_RECORDS_
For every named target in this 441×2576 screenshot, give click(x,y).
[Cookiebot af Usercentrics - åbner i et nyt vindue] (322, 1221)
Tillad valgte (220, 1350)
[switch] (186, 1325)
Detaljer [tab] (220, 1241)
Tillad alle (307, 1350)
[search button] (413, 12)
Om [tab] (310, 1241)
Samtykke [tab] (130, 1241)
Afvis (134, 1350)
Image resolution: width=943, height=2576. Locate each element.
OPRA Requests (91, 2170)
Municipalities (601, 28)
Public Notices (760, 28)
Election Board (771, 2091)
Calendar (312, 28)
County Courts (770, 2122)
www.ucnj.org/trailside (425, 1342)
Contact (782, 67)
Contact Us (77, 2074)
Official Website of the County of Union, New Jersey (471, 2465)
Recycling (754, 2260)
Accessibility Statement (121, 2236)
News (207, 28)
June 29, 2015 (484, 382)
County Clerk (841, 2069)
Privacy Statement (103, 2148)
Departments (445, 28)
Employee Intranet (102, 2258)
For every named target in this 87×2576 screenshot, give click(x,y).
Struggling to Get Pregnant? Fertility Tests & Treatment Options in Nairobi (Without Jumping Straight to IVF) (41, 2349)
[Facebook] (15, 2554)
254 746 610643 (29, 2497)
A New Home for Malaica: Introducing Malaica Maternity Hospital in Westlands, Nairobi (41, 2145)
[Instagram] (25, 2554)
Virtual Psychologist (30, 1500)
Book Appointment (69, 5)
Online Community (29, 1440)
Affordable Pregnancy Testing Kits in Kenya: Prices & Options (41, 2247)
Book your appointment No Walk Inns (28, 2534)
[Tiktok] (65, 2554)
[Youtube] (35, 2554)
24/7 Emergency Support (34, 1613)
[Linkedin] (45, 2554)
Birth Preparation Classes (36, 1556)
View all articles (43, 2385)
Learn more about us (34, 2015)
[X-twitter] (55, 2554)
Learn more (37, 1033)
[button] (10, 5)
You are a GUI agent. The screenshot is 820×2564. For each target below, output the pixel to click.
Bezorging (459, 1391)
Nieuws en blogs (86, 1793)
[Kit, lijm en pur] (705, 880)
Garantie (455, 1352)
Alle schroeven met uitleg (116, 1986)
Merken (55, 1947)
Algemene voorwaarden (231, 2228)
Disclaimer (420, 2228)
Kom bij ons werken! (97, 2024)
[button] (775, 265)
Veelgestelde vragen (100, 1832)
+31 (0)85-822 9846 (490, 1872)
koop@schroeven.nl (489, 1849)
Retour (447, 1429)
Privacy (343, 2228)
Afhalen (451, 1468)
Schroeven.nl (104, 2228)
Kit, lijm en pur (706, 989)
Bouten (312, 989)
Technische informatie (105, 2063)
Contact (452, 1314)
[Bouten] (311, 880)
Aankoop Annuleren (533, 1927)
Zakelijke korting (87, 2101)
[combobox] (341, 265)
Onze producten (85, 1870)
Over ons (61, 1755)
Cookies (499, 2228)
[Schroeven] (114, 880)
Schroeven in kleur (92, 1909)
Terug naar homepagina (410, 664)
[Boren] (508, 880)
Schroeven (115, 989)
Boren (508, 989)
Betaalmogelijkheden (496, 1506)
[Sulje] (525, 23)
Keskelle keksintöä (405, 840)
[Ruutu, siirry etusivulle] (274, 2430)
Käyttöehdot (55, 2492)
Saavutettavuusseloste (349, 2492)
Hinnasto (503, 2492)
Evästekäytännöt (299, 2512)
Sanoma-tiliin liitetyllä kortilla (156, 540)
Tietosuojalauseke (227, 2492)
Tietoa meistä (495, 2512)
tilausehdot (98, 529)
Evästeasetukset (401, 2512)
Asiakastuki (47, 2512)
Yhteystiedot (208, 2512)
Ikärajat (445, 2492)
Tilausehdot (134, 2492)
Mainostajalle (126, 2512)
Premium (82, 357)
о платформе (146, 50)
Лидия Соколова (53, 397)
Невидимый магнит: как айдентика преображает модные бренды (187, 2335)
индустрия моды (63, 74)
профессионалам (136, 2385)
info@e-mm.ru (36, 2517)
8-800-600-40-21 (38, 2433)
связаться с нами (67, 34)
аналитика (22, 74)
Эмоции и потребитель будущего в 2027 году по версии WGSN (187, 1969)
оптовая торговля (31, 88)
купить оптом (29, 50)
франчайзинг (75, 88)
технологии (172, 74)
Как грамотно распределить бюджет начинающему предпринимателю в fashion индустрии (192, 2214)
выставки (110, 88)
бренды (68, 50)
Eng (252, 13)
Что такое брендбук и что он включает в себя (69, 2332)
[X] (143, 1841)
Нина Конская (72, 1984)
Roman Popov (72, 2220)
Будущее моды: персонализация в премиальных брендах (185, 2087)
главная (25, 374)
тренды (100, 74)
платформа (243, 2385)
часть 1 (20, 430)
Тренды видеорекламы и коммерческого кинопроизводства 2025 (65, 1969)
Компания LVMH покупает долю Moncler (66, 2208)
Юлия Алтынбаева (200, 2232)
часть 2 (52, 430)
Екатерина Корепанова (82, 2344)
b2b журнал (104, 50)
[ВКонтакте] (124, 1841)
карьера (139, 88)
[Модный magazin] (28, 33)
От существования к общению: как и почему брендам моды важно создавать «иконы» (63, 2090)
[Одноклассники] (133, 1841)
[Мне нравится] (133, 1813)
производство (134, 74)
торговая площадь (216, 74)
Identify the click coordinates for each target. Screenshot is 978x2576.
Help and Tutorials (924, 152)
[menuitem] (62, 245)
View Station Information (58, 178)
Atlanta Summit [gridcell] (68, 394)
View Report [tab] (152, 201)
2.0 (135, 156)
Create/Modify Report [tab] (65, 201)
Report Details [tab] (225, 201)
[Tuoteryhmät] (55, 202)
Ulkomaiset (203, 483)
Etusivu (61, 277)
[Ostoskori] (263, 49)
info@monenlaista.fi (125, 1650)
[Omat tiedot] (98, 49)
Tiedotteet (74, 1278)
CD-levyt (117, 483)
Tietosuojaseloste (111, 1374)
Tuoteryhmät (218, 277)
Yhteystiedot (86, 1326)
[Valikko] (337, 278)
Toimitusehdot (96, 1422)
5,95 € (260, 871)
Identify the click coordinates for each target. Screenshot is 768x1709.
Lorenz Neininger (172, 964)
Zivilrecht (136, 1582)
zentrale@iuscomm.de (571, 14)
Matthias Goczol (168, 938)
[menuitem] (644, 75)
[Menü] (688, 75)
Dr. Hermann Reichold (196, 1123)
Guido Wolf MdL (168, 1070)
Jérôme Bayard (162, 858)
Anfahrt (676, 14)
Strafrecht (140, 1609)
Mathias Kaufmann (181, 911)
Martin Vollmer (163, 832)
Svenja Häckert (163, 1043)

_ASSIGNMENT_
What you hand back must match the records above exactly.

_THE ANSWER_
For every named target in this 441×2576 screenshot, give click(x,y).
[Cookiebot af Usercentrics - åbner i et nyt vindue] (322, 1221)
Tillad valgte (220, 1350)
[switch] (186, 1325)
Detaljer [tab] (220, 1241)
Tillad alle (307, 1350)
[search button] (413, 12)
Om [tab] (310, 1241)
Samtykke [tab] (130, 1241)
Afvis (134, 1350)
Image resolution: width=943, height=2576. Locate each element.
OPRA Requests (91, 2170)
Municipalities (601, 28)
Public Notices (760, 28)
Election Board (771, 2091)
Calendar (312, 28)
County Courts (770, 2122)
www.ucnj.org/trailside (425, 1342)
Contact (782, 67)
Contact Us (77, 2074)
Official Website of the County of Union, New Jersey (471, 2465)
Recycling (754, 2260)
Accessibility Statement (121, 2236)
News (207, 28)
June 29, 2015 (484, 382)
County Clerk (841, 2069)
Privacy Statement (103, 2148)
Departments (445, 28)
Employee Intranet (102, 2258)
For every named target in this 87×2576 screenshot, give click(x,y).
Struggling to Get Pregnant? Fertility Tests & Treatment Options in Nairobi (Without Jumping Straight to IVF) (41, 2349)
[Facebook] (15, 2554)
254 746 610643 (29, 2497)
A New Home for Malaica: Introducing Malaica Maternity Hospital in Westlands, Nairobi (41, 2145)
[Instagram] (25, 2554)
Virtual Psychologist (30, 1500)
Book Appointment (69, 5)
Online Community (29, 1440)
Affordable Pregnancy Testing Kits in Kenya: Prices & Options (41, 2247)
Book your appointment No Walk Inns (28, 2534)
[Tiktok] (65, 2554)
[Youtube] (35, 2554)
24/7 Emergency Support (34, 1613)
[Linkedin] (45, 2554)
Birth Preparation Classes (36, 1556)
View all articles (43, 2385)
Learn more about us (34, 2015)
[X-twitter] (55, 2554)
Learn more (37, 1033)
[button] (10, 5)
You are a GUI agent. The screenshot is 820×2564. For each target below, output the pixel to click.
Bezorging (459, 1391)
Nieuws en blogs (86, 1793)
[Kit, lijm en pur] (705, 880)
Garantie (455, 1352)
Alle schroeven met uitleg (116, 1986)
Merken (55, 1947)
Algemene voorwaarden (231, 2228)
Disclaimer (420, 2228)
Kom bij ons werken! (97, 2024)
[button] (775, 265)
Veelgestelde vragen (100, 1832)
+31 (0)85-822 9846 (490, 1872)
koop@schroeven.nl (489, 1849)
Retour (447, 1429)
Privacy (343, 2228)
Afhalen (451, 1468)
Schroeven.nl (104, 2228)
Kit, lijm en pur (706, 989)
Bouten (312, 989)
Technische informatie (105, 2063)
Contact (452, 1314)
[Bouten] (311, 880)
Aankoop Annuleren (533, 1927)
Zakelijke korting (87, 2101)
[combobox] (341, 265)
Onze producten (85, 1870)
Over ons (61, 1755)
Cookies (499, 2228)
[Schroeven] (114, 880)
Schroeven in kleur (92, 1909)
Terug naar homepagina (410, 664)
[Boren] (508, 880)
Schroeven (115, 989)
Boren (508, 989)
Betaalmogelijkheden (496, 1506)
[Sulje] (525, 23)
Keskelle keksintöä (405, 840)
[Ruutu, siirry etusivulle] (274, 2430)
Käyttöehdot (55, 2492)
Saavutettavuusseloste (349, 2492)
Hinnasto (503, 2492)
Evästekäytännöt (299, 2512)
Sanoma-tiliin liitetyllä kortilla (156, 540)
Tietosuojalauseke (227, 2492)
Tietoa meistä (495, 2512)
tilausehdot (98, 529)
Evästeasetukset (401, 2512)
Asiakastuki (47, 2512)
Yhteystiedot (208, 2512)
Ikärajat (445, 2492)
Tilausehdot (134, 2492)
Mainostajalle (126, 2512)
Premium (82, 357)
о платформе (146, 50)
Лидия Соколова (53, 397)
Невидимый магнит: как айдентика преображает модные бренды (187, 2335)
индустрия моды (63, 74)
профессионалам (136, 2385)
info@e-mm.ru (36, 2517)
8-800-600-40-21 (38, 2433)
связаться с нами (67, 34)
аналитика (22, 74)
Эмоции и потребитель будущего в 2027 году по версии WGSN (187, 1969)
оптовая торговля (31, 88)
купить оптом (29, 50)
франчайзинг (75, 88)
технологии (172, 74)
Как грамотно распределить бюджет начинающему предпринимателю в fashion индустрии (192, 2214)
выставки (110, 88)
бренды (68, 50)
Eng (252, 13)
Что такое брендбук и что он включает в себя (69, 2332)
[X] (143, 1841)
Нина Конская (72, 1984)
Roman Popov (72, 2220)
Будущее моды: персонализация в премиальных брендах (185, 2087)
главная (25, 374)
тренды (100, 74)
платформа (243, 2385)
часть 1 (20, 430)
Тренды видеорекламы и коммерческого кинопроизводства 2025 (65, 1969)
Компания LVMH покупает долю Moncler (66, 2208)
Юлия Алтынбаева (200, 2232)
часть 2 (52, 430)
Екатерина Корепанова (82, 2344)
b2b журнал (104, 50)
[ВКонтакте] (124, 1841)
карьера (139, 88)
[Модный magazin] (28, 33)
От существования к общению: как и почему брендам моды важно создавать «иконы» (63, 2090)
[Одноклассники] (133, 1841)
[Мне нравится] (133, 1813)
производство (134, 74)
торговая площадь (216, 74)
Identify the click coordinates for each target. Screenshot is 978x2576.
Help and Tutorials (924, 152)
[menuitem] (62, 245)
View Station Information (58, 178)
Atlanta Summit [gridcell] (68, 394)
View Report [tab] (152, 201)
2.0 (135, 156)
Create/Modify Report [tab] (65, 201)
Report Details [tab] (225, 201)
[Tuoteryhmät] (55, 202)
Ulkomaiset (203, 483)
Etusivu (61, 277)
[Ostoskori] (263, 49)
info@monenlaista.fi (125, 1650)
[Omat tiedot] (98, 49)
Tiedotteet (74, 1278)
CD-levyt (117, 483)
Tietosuojaseloste (111, 1374)
Tuoteryhmät (218, 277)
Yhteystiedot (86, 1326)
[Valikko] (337, 278)
Toimitusehdot (96, 1422)
5,95 € (260, 871)
Identify the click coordinates for each target. Screenshot is 768x1709.
Lorenz Neininger (172, 964)
Zivilrecht (136, 1582)
zentrale@iuscomm.de (571, 14)
Matthias Goczol (168, 938)
[menuitem] (644, 75)
[Menü] (688, 75)
Dr. Hermann Reichold (196, 1123)
Guido Wolf MdL (168, 1070)
Jérôme Bayard (162, 858)
Anfahrt (676, 14)
Strafrecht (140, 1609)
Mathias Kaufmann (181, 911)
Martin Vollmer (163, 832)
Svenja Häckert (163, 1043)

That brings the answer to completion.